* [Task description]
Starting at the line that contains "This screenshot has height=166, width=297.", set down each line exactly until the records end, keeping both ends and adding nothing.

Segment Open

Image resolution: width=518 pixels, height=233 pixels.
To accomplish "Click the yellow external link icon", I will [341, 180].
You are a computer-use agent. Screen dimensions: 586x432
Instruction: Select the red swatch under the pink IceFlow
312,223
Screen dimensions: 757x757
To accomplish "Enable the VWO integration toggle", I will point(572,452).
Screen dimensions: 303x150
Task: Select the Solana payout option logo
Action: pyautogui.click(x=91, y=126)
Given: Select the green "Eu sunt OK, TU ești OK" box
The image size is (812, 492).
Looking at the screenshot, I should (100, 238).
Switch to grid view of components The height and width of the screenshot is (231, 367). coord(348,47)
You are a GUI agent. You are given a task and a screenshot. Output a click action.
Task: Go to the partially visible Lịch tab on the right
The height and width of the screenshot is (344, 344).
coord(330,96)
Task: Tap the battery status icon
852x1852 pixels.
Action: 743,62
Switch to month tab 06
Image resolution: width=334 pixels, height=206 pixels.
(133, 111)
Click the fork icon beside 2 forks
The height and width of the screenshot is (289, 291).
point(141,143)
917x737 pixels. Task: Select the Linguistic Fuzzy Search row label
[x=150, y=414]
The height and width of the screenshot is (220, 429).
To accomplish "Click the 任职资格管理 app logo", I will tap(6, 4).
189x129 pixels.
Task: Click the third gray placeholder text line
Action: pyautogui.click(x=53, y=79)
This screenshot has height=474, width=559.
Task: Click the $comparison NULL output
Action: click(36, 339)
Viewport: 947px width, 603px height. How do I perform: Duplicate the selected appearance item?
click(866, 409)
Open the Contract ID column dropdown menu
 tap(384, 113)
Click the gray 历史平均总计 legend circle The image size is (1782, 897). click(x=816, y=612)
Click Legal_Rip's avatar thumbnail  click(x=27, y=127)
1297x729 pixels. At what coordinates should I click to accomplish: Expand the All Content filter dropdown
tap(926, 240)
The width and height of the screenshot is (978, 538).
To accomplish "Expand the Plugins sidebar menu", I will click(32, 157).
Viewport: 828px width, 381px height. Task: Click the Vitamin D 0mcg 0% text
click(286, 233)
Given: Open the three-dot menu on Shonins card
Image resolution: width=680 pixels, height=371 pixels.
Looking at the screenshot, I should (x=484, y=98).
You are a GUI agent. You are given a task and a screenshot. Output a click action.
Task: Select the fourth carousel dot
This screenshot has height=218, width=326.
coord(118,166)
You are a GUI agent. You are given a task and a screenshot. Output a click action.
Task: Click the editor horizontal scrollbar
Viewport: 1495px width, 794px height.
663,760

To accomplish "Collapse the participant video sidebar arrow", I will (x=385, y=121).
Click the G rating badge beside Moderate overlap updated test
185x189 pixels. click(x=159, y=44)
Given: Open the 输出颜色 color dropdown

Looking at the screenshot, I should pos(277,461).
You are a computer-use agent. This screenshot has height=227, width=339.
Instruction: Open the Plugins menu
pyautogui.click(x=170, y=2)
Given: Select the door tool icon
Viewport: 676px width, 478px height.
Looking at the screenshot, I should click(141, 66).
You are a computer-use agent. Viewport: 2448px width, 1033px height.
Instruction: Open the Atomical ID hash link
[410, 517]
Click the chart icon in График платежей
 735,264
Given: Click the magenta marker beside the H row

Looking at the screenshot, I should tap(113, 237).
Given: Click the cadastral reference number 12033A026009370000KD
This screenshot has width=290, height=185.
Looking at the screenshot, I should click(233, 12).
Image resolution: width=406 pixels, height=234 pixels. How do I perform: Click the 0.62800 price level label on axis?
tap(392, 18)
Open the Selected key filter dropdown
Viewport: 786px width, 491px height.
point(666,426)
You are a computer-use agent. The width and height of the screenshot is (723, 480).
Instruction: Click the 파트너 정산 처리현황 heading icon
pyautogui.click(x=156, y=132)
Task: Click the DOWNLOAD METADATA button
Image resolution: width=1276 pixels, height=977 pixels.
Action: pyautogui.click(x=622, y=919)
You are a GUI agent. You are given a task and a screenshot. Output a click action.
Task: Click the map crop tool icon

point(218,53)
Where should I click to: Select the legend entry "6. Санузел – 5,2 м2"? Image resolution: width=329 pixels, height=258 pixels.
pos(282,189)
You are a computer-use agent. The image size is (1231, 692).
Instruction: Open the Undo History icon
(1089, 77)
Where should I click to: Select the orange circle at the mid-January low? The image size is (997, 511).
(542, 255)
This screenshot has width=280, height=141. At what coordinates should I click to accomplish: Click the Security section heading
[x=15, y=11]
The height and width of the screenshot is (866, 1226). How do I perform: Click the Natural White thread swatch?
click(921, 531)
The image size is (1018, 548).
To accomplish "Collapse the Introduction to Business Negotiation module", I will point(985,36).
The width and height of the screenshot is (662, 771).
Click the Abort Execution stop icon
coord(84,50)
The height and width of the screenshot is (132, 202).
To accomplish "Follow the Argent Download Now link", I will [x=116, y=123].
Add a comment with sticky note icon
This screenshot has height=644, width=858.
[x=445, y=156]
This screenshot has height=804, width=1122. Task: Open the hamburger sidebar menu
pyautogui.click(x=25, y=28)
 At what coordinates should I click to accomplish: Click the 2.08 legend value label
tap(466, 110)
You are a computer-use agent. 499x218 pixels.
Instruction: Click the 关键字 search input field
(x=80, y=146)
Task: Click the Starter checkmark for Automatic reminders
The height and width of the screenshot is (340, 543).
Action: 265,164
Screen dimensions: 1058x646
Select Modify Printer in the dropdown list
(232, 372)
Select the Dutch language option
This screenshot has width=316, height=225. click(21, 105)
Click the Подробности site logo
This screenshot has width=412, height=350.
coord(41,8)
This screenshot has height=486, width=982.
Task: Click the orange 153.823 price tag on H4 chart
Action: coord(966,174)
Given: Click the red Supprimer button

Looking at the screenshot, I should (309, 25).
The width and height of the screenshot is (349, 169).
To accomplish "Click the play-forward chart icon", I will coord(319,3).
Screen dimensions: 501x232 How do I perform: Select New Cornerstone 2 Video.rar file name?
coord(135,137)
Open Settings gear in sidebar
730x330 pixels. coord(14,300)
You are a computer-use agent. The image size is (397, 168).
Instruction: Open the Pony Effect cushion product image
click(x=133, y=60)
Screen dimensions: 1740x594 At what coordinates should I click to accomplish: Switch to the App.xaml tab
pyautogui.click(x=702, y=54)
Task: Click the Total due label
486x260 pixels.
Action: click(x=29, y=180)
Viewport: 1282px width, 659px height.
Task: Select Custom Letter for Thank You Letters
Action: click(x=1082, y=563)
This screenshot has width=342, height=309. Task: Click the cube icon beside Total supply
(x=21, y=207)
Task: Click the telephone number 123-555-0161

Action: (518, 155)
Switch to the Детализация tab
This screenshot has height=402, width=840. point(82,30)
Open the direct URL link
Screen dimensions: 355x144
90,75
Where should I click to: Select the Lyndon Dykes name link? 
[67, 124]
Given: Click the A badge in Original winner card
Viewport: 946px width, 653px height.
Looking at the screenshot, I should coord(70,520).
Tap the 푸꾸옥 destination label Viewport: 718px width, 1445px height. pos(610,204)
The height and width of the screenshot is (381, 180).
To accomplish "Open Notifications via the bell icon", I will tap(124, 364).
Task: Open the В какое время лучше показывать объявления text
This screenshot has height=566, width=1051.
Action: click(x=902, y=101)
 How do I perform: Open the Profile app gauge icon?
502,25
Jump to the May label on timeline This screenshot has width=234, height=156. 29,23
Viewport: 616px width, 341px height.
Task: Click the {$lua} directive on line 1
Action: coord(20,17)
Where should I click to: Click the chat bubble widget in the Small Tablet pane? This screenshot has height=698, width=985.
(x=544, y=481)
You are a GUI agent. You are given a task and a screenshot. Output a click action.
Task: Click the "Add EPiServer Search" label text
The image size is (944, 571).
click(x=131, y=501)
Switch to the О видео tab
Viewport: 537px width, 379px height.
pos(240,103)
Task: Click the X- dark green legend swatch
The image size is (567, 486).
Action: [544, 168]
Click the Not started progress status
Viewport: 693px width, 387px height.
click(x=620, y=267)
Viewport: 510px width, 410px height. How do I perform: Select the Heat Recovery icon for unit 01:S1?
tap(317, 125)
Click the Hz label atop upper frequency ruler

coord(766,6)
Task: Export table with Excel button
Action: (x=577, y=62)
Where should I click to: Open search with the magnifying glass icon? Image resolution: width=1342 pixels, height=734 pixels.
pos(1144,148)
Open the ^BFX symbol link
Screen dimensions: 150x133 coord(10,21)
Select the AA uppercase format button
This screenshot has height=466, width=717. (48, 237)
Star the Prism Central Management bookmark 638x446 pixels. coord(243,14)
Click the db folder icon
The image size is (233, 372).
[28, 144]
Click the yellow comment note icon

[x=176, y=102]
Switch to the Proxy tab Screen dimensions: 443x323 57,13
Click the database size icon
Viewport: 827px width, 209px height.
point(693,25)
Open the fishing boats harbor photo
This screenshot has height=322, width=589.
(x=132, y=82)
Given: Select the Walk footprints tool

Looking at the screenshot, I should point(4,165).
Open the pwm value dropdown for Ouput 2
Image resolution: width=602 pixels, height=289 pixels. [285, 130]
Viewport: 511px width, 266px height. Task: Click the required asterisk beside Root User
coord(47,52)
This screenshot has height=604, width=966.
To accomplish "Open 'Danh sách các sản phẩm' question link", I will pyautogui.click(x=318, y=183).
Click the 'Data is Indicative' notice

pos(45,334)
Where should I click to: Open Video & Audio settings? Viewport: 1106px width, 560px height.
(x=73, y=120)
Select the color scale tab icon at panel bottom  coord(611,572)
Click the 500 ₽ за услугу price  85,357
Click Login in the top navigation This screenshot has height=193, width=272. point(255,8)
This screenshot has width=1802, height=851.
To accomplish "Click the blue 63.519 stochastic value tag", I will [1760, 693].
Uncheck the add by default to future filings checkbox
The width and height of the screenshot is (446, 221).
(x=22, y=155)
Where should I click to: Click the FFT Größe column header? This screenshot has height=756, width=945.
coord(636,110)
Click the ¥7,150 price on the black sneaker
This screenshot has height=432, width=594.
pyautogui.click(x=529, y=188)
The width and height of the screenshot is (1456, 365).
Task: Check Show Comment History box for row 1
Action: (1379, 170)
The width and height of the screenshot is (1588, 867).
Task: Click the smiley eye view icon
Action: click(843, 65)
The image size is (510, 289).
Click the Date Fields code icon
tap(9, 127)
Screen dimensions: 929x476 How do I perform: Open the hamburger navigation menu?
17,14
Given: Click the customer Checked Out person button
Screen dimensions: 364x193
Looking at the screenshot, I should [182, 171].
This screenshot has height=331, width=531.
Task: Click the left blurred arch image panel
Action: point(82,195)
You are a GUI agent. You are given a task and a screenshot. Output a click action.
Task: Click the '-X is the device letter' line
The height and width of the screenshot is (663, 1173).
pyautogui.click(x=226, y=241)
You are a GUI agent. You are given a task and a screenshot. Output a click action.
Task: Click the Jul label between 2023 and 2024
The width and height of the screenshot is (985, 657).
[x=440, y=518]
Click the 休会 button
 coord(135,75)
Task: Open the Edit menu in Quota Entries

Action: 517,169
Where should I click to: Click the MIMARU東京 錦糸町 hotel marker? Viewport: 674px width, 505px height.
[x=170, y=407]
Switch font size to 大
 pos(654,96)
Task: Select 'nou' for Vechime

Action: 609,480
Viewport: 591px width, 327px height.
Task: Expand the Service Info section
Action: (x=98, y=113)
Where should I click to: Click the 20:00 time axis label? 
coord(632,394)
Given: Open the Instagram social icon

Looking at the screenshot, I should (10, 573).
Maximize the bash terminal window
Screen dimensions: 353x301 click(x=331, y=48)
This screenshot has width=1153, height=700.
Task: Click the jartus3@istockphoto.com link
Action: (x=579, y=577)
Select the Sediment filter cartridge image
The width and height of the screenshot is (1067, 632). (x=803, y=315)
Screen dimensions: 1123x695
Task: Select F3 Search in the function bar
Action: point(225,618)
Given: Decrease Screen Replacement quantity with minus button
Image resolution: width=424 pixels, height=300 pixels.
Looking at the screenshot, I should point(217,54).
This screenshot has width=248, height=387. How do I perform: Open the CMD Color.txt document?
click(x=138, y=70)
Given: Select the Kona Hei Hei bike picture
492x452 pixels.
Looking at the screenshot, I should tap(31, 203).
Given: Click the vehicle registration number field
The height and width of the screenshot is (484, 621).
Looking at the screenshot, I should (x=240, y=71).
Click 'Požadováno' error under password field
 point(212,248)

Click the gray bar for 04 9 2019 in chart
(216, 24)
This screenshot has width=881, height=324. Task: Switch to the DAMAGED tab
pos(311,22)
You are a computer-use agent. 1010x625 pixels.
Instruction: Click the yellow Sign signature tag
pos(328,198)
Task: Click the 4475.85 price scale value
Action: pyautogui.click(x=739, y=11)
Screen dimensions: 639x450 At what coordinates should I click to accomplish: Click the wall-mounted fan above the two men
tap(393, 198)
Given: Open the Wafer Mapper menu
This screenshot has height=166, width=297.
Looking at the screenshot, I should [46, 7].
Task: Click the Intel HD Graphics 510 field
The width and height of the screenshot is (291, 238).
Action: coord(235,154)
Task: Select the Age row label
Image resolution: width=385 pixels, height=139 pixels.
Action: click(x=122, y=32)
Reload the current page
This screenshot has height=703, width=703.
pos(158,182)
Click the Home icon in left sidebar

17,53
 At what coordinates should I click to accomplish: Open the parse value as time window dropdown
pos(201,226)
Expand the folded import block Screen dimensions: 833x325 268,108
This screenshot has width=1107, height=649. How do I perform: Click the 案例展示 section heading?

Segment Closed

* [Solution to this exercise]
This screenshot has height=166, width=297.
Looking at the screenshot, I should [46, 7].
Task: Click the Intel HD Graphics 510 field
The width and height of the screenshot is (291, 238).
Action: coord(235,154)
Task: Select the Age row label
Image resolution: width=385 pixels, height=139 pixels.
Action: click(x=122, y=32)
Reload the current page
This screenshot has height=703, width=703.
pos(158,182)
Click the Home icon in left sidebar

17,53
 At what coordinates should I click to accomplish: Open the parse value as time window dropdown
pos(201,226)
Expand the folded import block Screen dimensions: 833x325 268,108
This screenshot has width=1107, height=649. How do I perform: Click the 案例展示 section heading?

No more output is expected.